Exercise brief >>
In the entries below, find the line with "Task: Click the Redo arrow icon", then set it down exactly along with each line after it to the end, skipping any pictures.

Task inputs >>
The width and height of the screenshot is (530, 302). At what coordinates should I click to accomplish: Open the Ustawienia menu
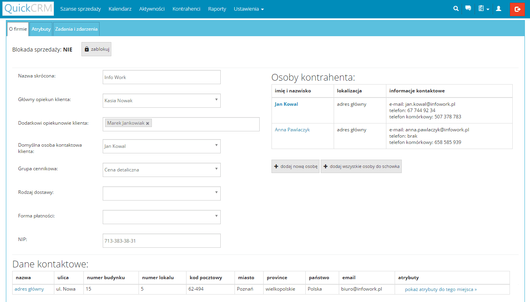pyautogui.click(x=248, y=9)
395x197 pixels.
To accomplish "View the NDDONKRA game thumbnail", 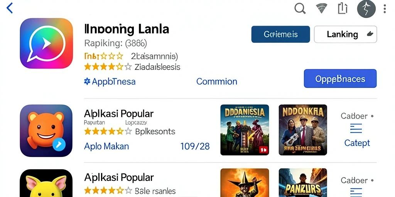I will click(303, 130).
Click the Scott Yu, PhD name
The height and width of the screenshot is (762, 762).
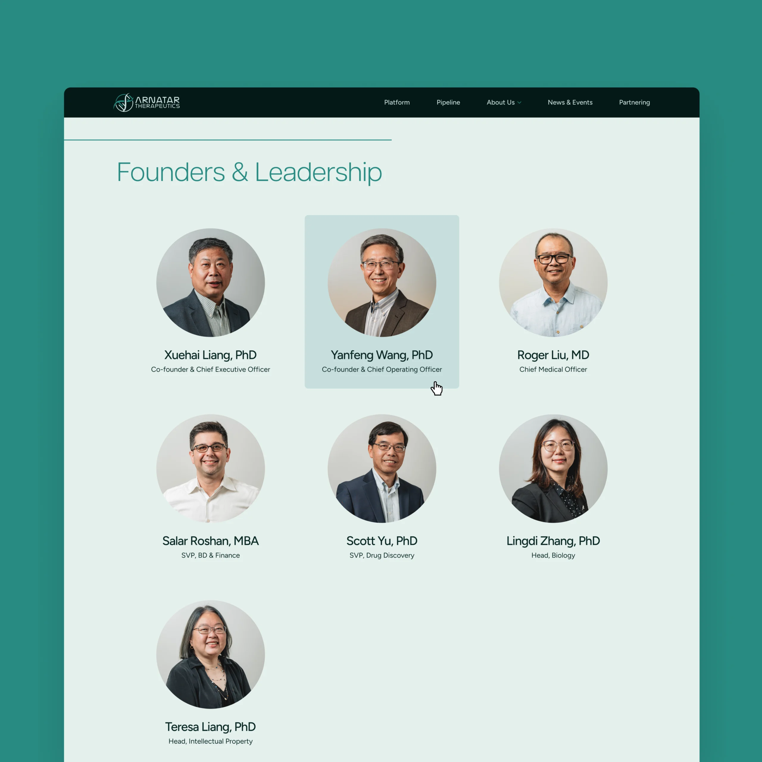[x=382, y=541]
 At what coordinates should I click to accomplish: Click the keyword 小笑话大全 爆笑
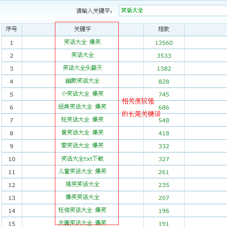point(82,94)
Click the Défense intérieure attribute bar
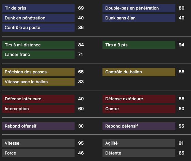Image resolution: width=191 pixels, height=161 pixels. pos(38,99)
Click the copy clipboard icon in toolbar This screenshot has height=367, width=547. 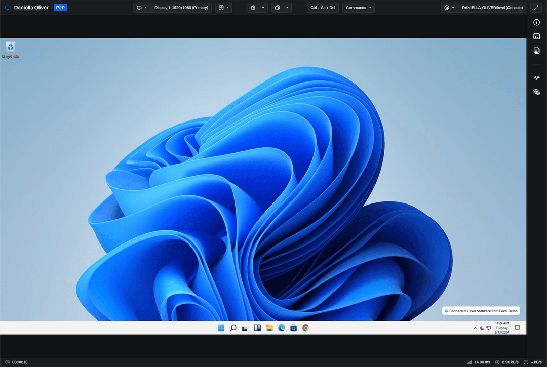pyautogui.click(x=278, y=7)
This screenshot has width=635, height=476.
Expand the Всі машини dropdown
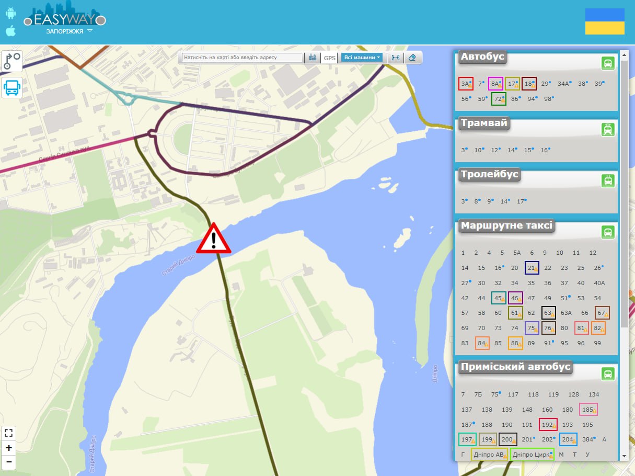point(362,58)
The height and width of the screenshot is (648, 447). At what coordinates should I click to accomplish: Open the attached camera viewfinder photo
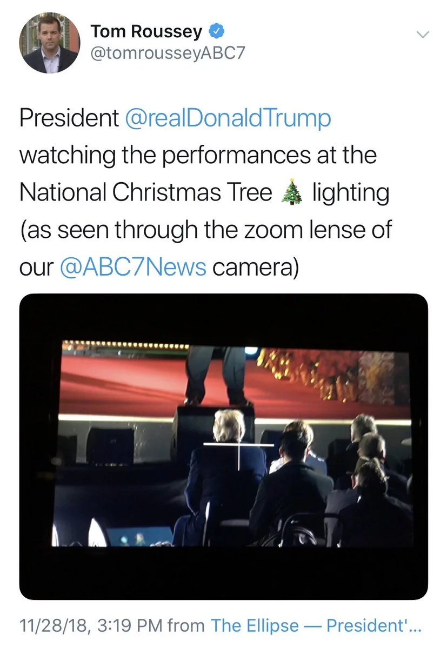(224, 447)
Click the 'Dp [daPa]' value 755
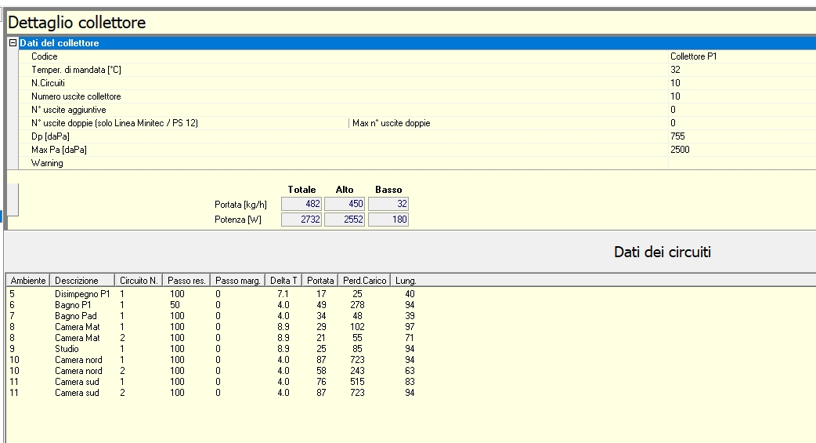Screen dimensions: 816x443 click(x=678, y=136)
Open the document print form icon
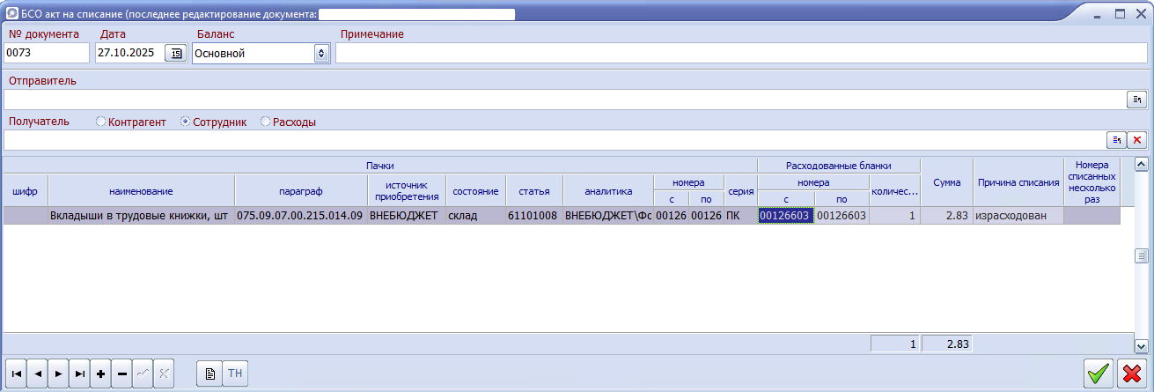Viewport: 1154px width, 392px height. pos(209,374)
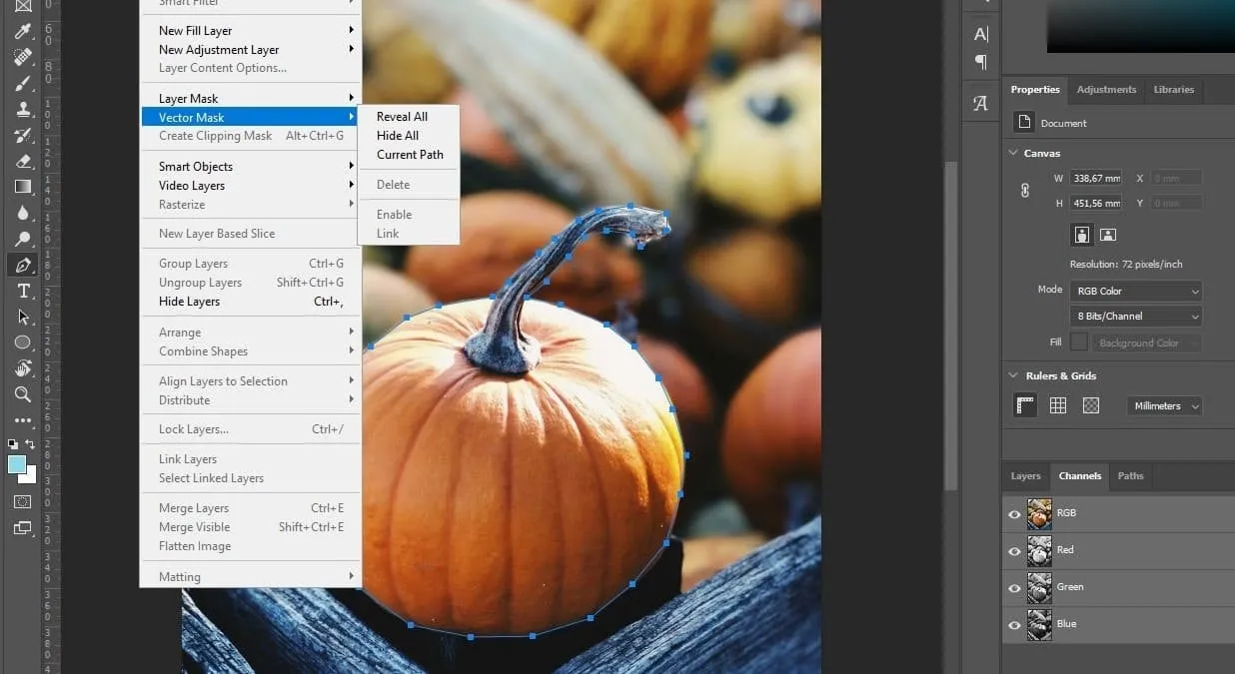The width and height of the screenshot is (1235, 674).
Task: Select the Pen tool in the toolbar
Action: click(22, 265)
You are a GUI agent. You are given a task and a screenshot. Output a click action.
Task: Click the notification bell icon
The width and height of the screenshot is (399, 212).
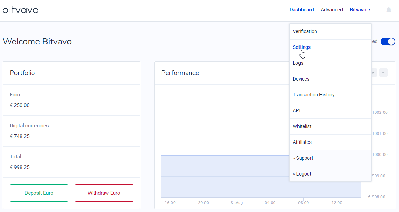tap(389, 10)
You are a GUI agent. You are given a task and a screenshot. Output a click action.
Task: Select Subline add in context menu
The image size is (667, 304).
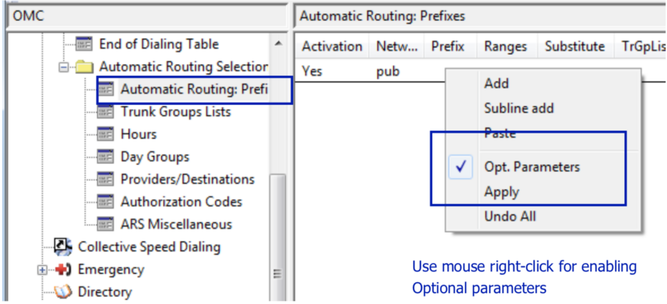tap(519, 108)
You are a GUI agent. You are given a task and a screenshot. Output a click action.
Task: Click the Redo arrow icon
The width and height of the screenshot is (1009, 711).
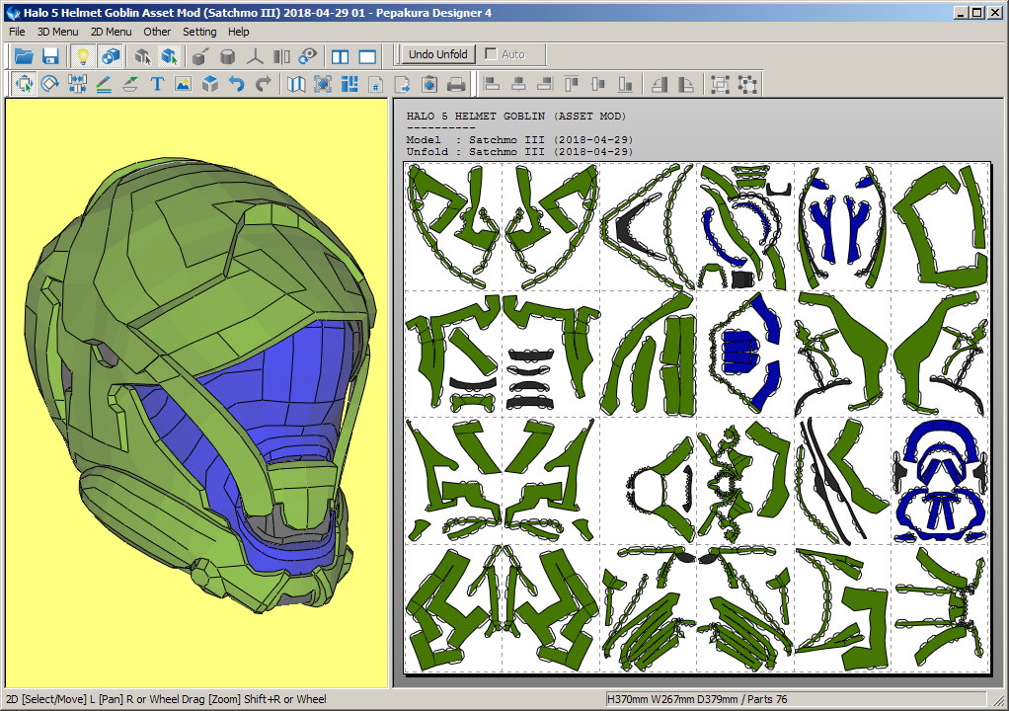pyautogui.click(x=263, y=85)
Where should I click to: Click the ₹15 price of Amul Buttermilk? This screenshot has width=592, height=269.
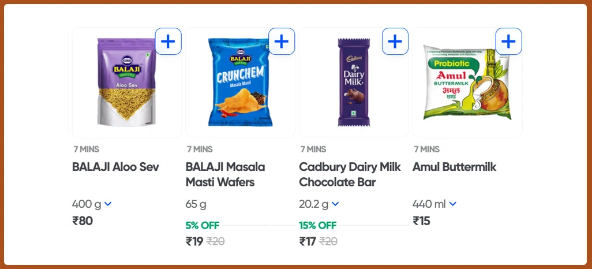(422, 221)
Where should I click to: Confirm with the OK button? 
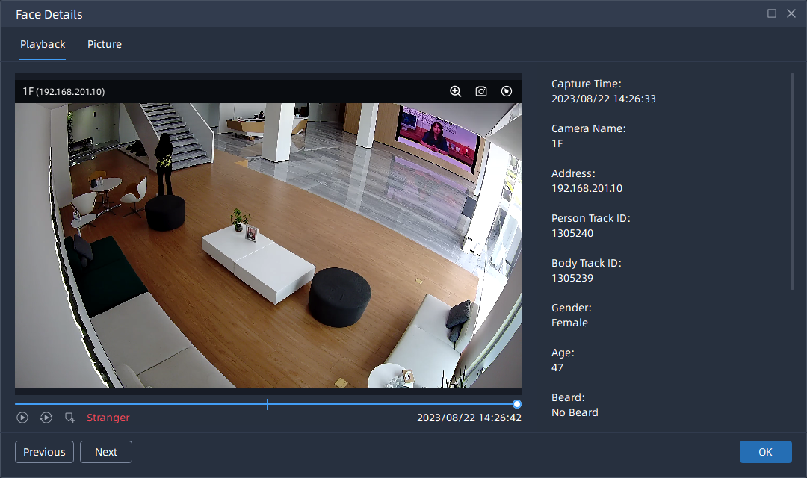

Written answer >>
Task: Click the Redo arrow icon
The width and height of the screenshot is (1009, 711).
pyautogui.click(x=263, y=85)
Where should I click to: Click the ₹15 price of Amul Buttermilk? This screenshot has width=592, height=269.
(422, 221)
Where should I click to: Confirm with the OK button? 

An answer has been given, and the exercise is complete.